GISSI-HF Coordinating Centre, ANMCO Research Centre, Florence, Italy
Results from the GISSI-prevenzione trial indicated a lower mortality rate in patients taking omega-3 supplementation as DHA/EPA (combined) after myocardial infarction as compared to those in the control group. These results were associated primarily with the prevention of sudden death and provided clinical support for the possible anti-arrhythmic activity of omega-3 fatty acids in addition to other effects. The present study from the GISSI investigators was conducted since no previous large-scale trials have been reported to evaluate the potential beneficial effects of supplementation with omega-3 fatty acids in a large population of patients with heart failure.

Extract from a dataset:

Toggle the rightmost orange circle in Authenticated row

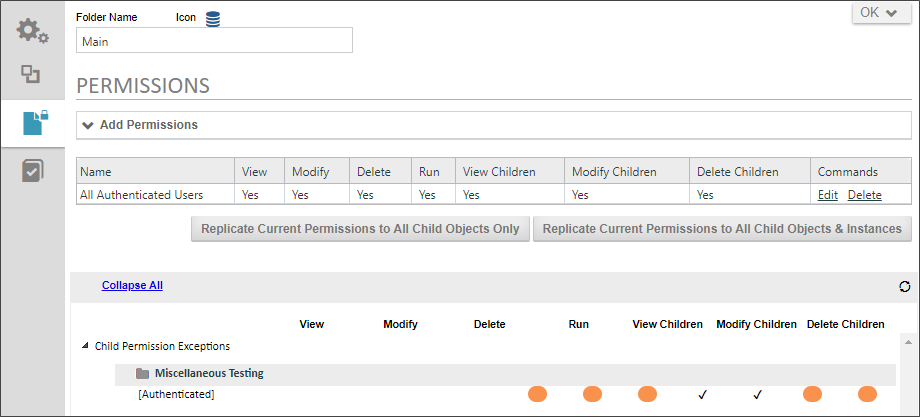pyautogui.click(x=867, y=394)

In this study, 7046 eligible patients with documented chronic heart failure were randomized using a double-blind, placebo-controlled trial whereby half the patients (3529) were assigned to omega-3 supplementation and the other half (3517) were assigned to a placebo (control group). The omega-3 supplementation provided 850-882 mg per day as DHA+EPA (with a DHA:EPA ratio of 1.2:1). After 4 years of follow-up, the total mortality from any cause was 29% in the placebo (control) group and 27% in the group receiving omega-3 supplementation (relatively lower by 6% in the omega-3 group). Also, there was a modest difference in the rate of all-cause death or hospital admission for cardiac causes between the two groups (of borderline statistical significance): 59% for those on placebo as compared to 57% in those receiving DHA/EPA supplementation. The authors concluded that omega-3 supplementation can provide a small beneficial advantage in terms of mortality and admission to hospital for cardiovascular reasons in patients with chronic heart failure when receiving the usual medical care. They also reported that adverse reactions leading to discontinuation of omega-3 supplementation were generally of minor clinical relevance (mostly gastrointestinal disorders).
It should be pointed out that the supplementation was given in addition to conventional treatments of recognized efficacy for chronic heart failure including beta-blockers, diuretic drugs, digitalis, angiotensin-converting enzyme inhibitors for blood pressure, and other appropriate medications. The results also indicated a divergence in the primary end points between the two groups (treated vs. control) after approximately 2 years of intervention. It remains to be studied whether a higher dose of omega-3 fatty acid supplementation and/or differing ratios of DHA:EPA may be of preferential/better impact in patients with chronic heart failure.